Hey <@U015DRP62P7> and I have been having connecti...
# orm-help
a
Hey @Amit and I have been having connection pool issues (happens rarely).
Copy code
PrismaClientKnownRequestError: Timed out fetching a new connection from the connection pool. (More info: <http://pris.ly/d/connection-pool>, Current connection limit: 1)
This happened multiple times to different node processes on the same container. After closing and restarting the container this issue doesn’t reoccur.
p
hasn't worked for me even once since yesterday
very frustrating 😞
j
We have had similar experiences, also resolved by restarting the container(s). It is difficult to reproduce it though, so we cant be certain how to prevent it from happening though or how to debug it at the moment
r
@potatoxchip This should not happen with if using the Data Proxy. @Amit Goldfarb Could you share more about your setup i.e. where you have deployed your app and the Prisma version?
a
We are using prisma 3.2.0, we deployed on AWS ec2 instance. We are running on this dockerImage -> node:12.22.1-buster-slim
a
Our gut feeling, which might not be accurate, is that there's some scenario where the connection is not returned to the connection pool. Does that makes sense? Is there a timeout on the connection pool such that connection is being taken back to the pool after said timeout?
j
@Amit we have a similar conclusion. We have autoscaling on our fargate tasks (docker like containers on aws). When one closes after scaling down again , it seems like the connections are not returned (hence our application is very slow)
a
Thanks @Jonathan, did you find some hack to mitigate it in the meantime? I'm thinking about something like - resetting the pool once in a while? It's annoying and brings me back to how we fixed memory leak in Ruby five years ago
j
Not yet, we disabled autoscaling for now and just add more resources to one container. We and plan on finding out how to reproduce / fix it but havent had time and resources yet
Its not ideal though, and it is a pretty big hazard for us to solve. I would be interested to see whether other users have solved this somehow
It seems that prisma disconnects on a SIGINT signal, so maybe your node process is not closed with this signal?
a
Is this still relevant with Napi?
j
I am not certain to be honest. maybe @Ryan knows?

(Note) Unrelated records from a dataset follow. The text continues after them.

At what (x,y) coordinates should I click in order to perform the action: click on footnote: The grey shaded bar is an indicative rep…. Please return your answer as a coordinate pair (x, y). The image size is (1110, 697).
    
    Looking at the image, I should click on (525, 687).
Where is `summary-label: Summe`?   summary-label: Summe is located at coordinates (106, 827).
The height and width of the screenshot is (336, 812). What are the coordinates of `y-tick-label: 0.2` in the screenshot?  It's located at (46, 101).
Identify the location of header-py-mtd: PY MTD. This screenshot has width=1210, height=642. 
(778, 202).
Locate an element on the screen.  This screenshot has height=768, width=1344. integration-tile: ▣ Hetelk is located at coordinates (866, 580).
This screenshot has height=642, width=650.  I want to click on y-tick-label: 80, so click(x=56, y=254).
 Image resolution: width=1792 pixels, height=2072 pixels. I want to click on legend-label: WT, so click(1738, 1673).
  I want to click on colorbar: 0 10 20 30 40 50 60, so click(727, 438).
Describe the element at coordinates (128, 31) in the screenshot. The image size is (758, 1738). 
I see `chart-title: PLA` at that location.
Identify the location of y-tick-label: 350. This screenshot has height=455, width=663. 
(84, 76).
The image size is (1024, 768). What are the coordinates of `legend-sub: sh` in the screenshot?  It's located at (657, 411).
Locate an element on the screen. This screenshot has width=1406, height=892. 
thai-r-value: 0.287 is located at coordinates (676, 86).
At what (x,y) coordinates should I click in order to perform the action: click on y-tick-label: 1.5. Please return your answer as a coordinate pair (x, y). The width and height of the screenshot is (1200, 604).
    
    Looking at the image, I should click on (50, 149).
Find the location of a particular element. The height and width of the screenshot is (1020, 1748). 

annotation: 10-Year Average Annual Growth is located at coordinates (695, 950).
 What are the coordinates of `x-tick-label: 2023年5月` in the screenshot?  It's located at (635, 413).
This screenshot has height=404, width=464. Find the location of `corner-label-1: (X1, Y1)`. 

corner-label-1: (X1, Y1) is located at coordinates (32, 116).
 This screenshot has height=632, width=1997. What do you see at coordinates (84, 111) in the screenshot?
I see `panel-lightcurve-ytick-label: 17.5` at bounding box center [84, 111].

prisma.$on('beforeExit', async () => { console.log('beforeExit hook') }) We are gonna add this debug statement to see if it does an exit after autoscaling sown
r
Ideally it should. Have you tried performing a disconnect on SIGINT and checking if that changes anything?
j
We only did one for SIGTERM since that is the message we get from the fargate task manager (container). I wasnt certain if SIGTERM => ‘node app.js’ then would also be recognized by prisma in some way. But perhaps not?
a
The thing with debugging this thing is that at least we (@Amit Goldfarb and I) aren't sure when it happens, so whatever we will try or did try to implement we said that it might've fixed it. It'll be way easier if we at least know the situation in which a connection is not returned to the pool
For us BTW it happened in the past also on a λ function. This was particularly bad because it was a function from our provisioned concurrency pool. In that case, we have verified with AWS support that indeed there was some intermittent network issue that might've caused it
j
One thing that helped us in some way, is to run
*select* * *from* pg_stat_activity
and check how many connections our prisma client could have at that moment to our database
a
That's a good idea, are you naming your connections?
j
I wasnt aware that is possible? I only count the nr of connections, and then after autoscale count rhem again. I notice that it is capped and cant grow afterwards
a
Interesting
t
Just had this happening. Really don't know how to debug it. Did you guys get any further? Had to destroy AWS ECS task and let is restart
a
@Timo just now saw your message. For our λ instances, we basically
exit 1
whenever we bump into something like that, this is very high level, of course it includes error handling and specific usecases, replays, etc. But the fastest way we have found to deal with it is just destroy the entire λ container and to restart it (done automatically)
t
Interesting, @Amit. Where do you catch the error?